La interrupción injustificada de las actuaciones administrativas que se acaba se indicar, aunque no sea de las señaladas en el art. 150.2 LGT (aquellas que se prolongan durante más de seis meses) cuya reanudación precisa su notificación al interesado, no excluye la procedencia de esa notificación cuando la interrupción lo ha sido por causa imputable a la Administración en período de tiempo inferior a seis meses, siendo así además que no existe otra forma de interesar y emplazar al inspeccionado en el procedimiento interrumpido que ha de proseguir su recorrido, sino mediante la notificación formalizada de que las actuaciones quedan reanudadas.
TERCERO.-Seguidamente, sostiene el escrito de demanda que ha existido un defecto de forma en la notificación del acuerdo de liquidación tributaria y que este alegato no ha quedado enjuiciado en la resolución del TEARA que se impugna.
Según la representación procesal de la parte actora, la Administración tributaria ha pretendido realizar un primer intento de notificación el día 9 de octubre de 2008 (folio 243 del expediente), aunque a través de él solo se hizo entrega de la carta de pago que no fue acompañada del acto de liquidación tributaria.
Sin embargo, consta en el expediente administrativo (folios 244 y 245 del expediente) que con anterioridad a la notificación de la carta de pago el 9 de octubre de 2008, los días 26 de agosto y 17 de septiembre de 2008, se intentó la notificación de la liquidación tributaria en el domicilio fiscal de la demandante, con resultado infructuoso. Estas notificaciones constan documentadas en diligencias dictadas por los agentes tributarios que cursaron las visitas correspondientes (incluso, en la primera de ellas se afirma que se contactó telefónicamente con la administradora de la entidad que dijo pasaría por la Dependencia de Inspección a retirarla el 15 de septiembre) dejando aviso en el buzón a fin de que pudiera ser recogida la liquidación administrativa en la Dependencia de Inspección de la Agencia Tributaria.
Dada la imposibilidad de notificar el acto administrativo, conforme se establece en el art. 112 LGT , se remitió el anuncio correspondiente al Boletín Oficial del Estado de 8 de octubre de 2008 (Suplemento BOE nº 243, p. 77) para su notificación por comparecencia.
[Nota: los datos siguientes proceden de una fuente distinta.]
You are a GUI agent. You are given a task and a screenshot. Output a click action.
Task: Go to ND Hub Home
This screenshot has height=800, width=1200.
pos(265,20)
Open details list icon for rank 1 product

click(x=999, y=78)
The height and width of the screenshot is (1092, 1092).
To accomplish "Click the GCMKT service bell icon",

Al siguiente día, se persona en la Delegación de Granada la representante de la mercantil demandante para acusar recibo de la notificación el 9 de octubre de 2008. El primero de los acuses de recibo de 28 de agosto de 2008, ha de ser tenido como el primer intento de notificación con la eficacia que le procura el ordenamiento jurídico de conformidad con lo establecido en el art. 104.2 LGT como acto resolutorio del procedimiento instruido y del desarrollo expositivo de los hechos no se desprende ningún defecto formal en la actuación administrativa tendente a la notificación de la liquidación tributaria susceptible de haber causado indefensión a la demandante.
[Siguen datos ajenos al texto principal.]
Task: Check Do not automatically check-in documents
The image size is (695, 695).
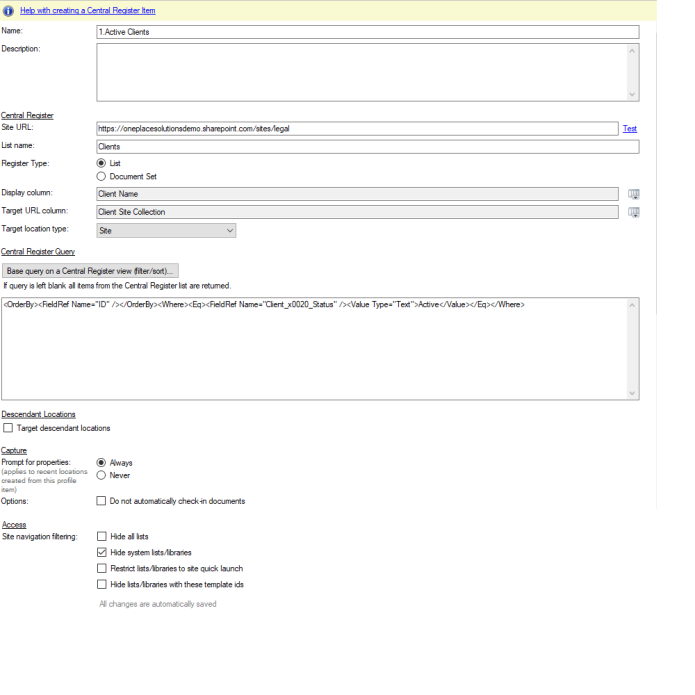Action: [x=101, y=501]
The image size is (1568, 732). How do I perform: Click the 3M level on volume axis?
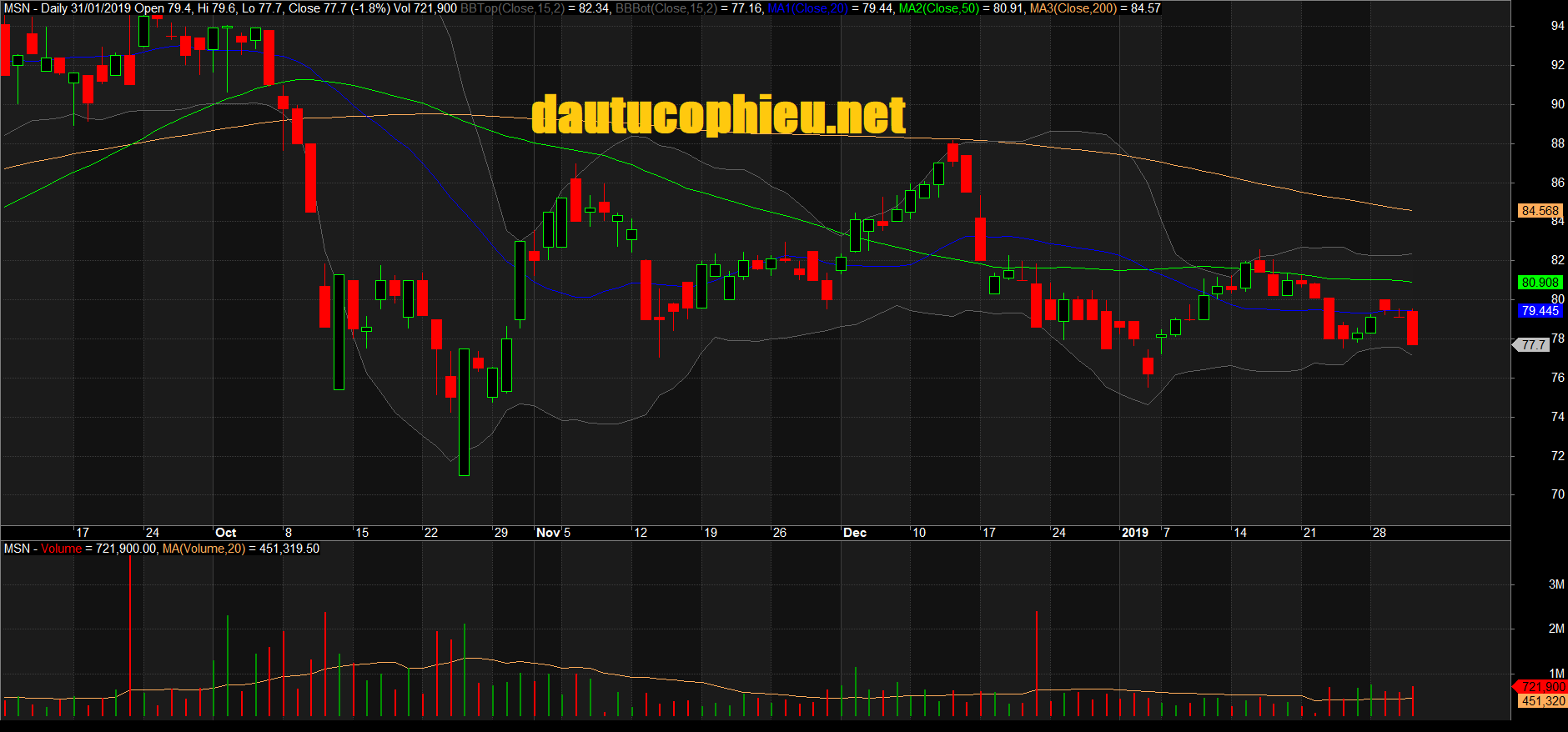click(1556, 584)
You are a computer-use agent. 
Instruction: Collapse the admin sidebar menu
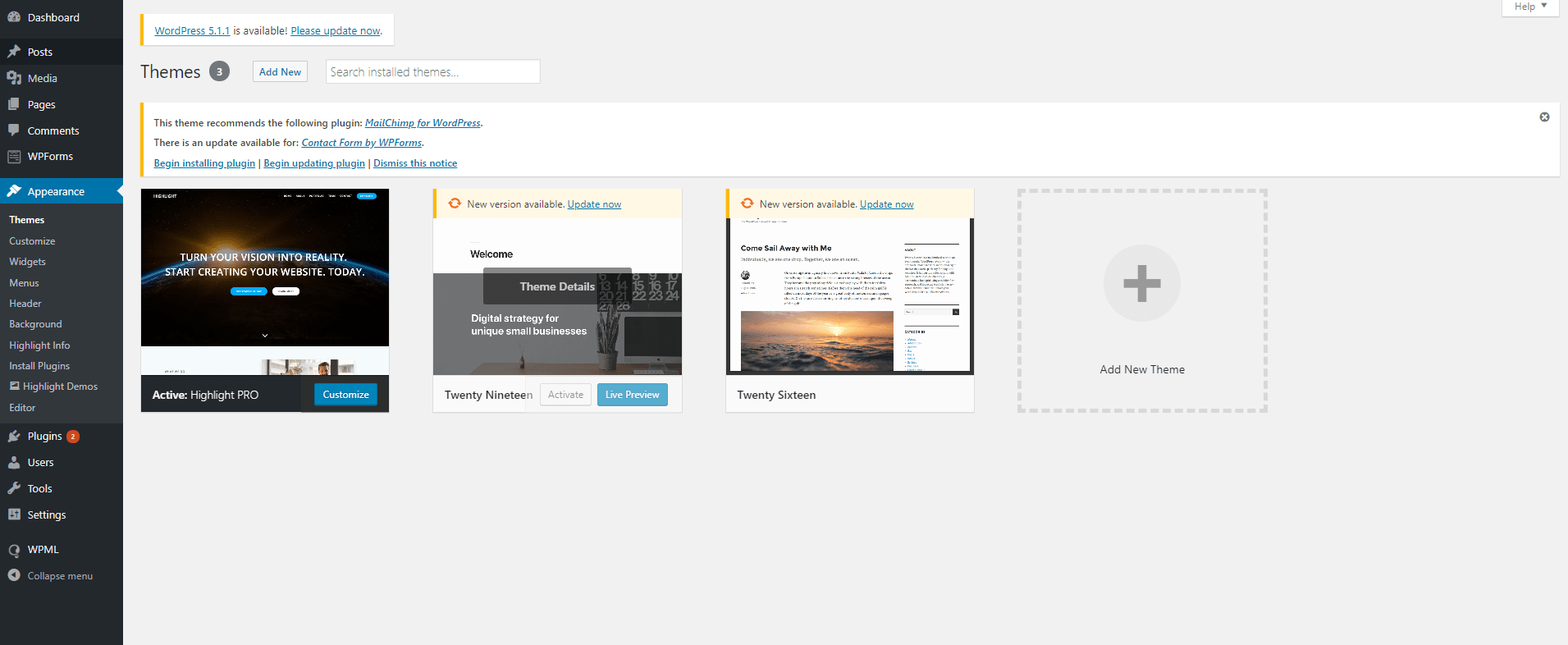pos(51,576)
CUARTO.-En cuanto al fondo del asunto considera la demanda que la liquidación tributaria ha de quedar anulada por haberse acreditado convenientemente que las cuotas repercutidas por servicios prestados por la mercantil 'Reformas y Proyectos Nuevo Siglo, S. L.' constan en facturas debidamente formalizadas y contabilizadas.
Según el acta instruida, las cuotas IVA soportadas, declaradas, registradas y deducidas en el tercer y cuarto trimestre del ejercicio 2002 (importes de 4.276,80 euros y 15.168,00 euros) relativas a operaciones comerciales mantenidas con la entidad citada, no pueden ser objeto de deducción por no quedar suficientemente acreditada la prestación de los servicios que en ellas se reflejan.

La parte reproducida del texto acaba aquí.